Another person that continues to remember is the novelist’s editor.  The Memory Police sometimes round these people up and disappear them—this is what happened to the novelist’s mother.  Wanting to protect her editor, the novelist, with the help of her friend, an old man, builds a hidden room under the floor in her home and convinces him to leave his pregnant wife to live there.  While hidden, he tries to help the novelist and the old man remember things that have disappeared, and to retain memories of things that are disappeared, they don’t succeed at remembering.

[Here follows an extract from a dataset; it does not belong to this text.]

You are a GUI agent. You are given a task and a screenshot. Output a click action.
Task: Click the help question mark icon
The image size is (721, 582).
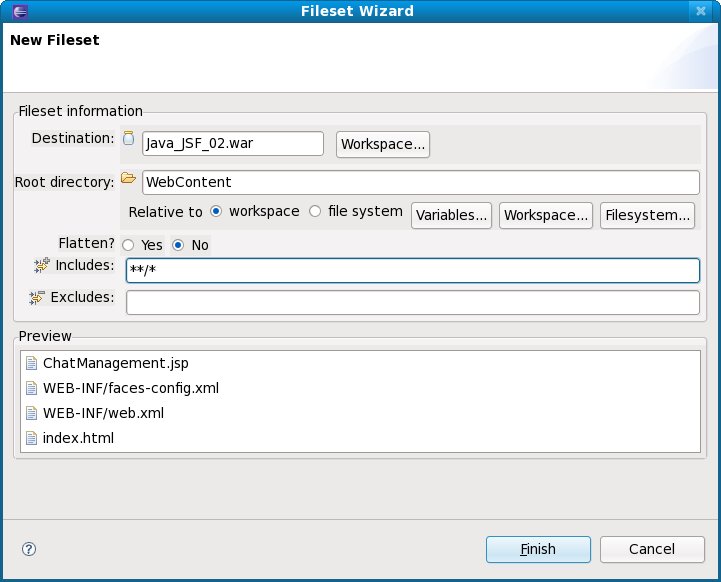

This reader won’t reveal more of the plot here. 

This is clearly not an American novel.  The protagonist does not fight overtly against the Memory Police.  She doesn’t organize her neighbors to protest the policies the Memory Police enforce.  She is among those who can’t remember the things that are to be forgotten and who seem to accept this as a matter of course.  But she does hide the editor, a very risky proposition, reminiscent of the hiding of Jews during Hilter’s reign.  She also retrieves disappeared items her mother hid in her studio so the editor can see them and help the writer and the old man try to remember them.  After novels are disappeared (and the island inhabitants burn all their books), she does try to continue writing her novel (the story of which is quite disturbing itself) with the encouragement of the editor.    

There is no explanation of why or how the Memory Police are executing their policy of disappearing things.  There is no explanation of how this process started.  There is only the quietly stated story of a single woman, her interactions with her editor and her friend the old man, her rebellious actions, and her considerations of whether remembering things disappeared is a worthy concept or not.  

This simply stated story left this reader wondering what items and concepts have disappeared during her lifetime, why they disappeared, and whether that disappearance matters.  For instance, technology has led to the disappearance of the slide rule, typewriters (which play an interesting role in this story), and portable CD players, to name just a few.  While printed photos haven’t disappeared completely, a vast number of photos remain on the cameras that took them or on computers of one sort or another.  An interesting question for this reader—how many photos will remain for future generations when those cell phones no longer operate.  Similarly, how will histories be written when hard copy documents aren’t available and the media on which they were stored can’t be accessed.  What will biographies be like when written correspondence can’t provide a primary source revealing information about the writer.   Species of animals and plants have been disappearing though out time, and glaciers and shorelines are disappearing now.  Aspects of culture have disappeared—dressing up to go on a plane, conversing around the office water cooler about the TV show everyone watched the previous evening, and even leaving the house to go to work during the pandemic.  How do we even know what is disappearing and what has already disappeared?  Which of these disappearances matter and in what way?  What acts of rebellion are we willing to take to remember them and/or preserve them? 

Once again Ogawa’s simply told story leads to more questions than answers.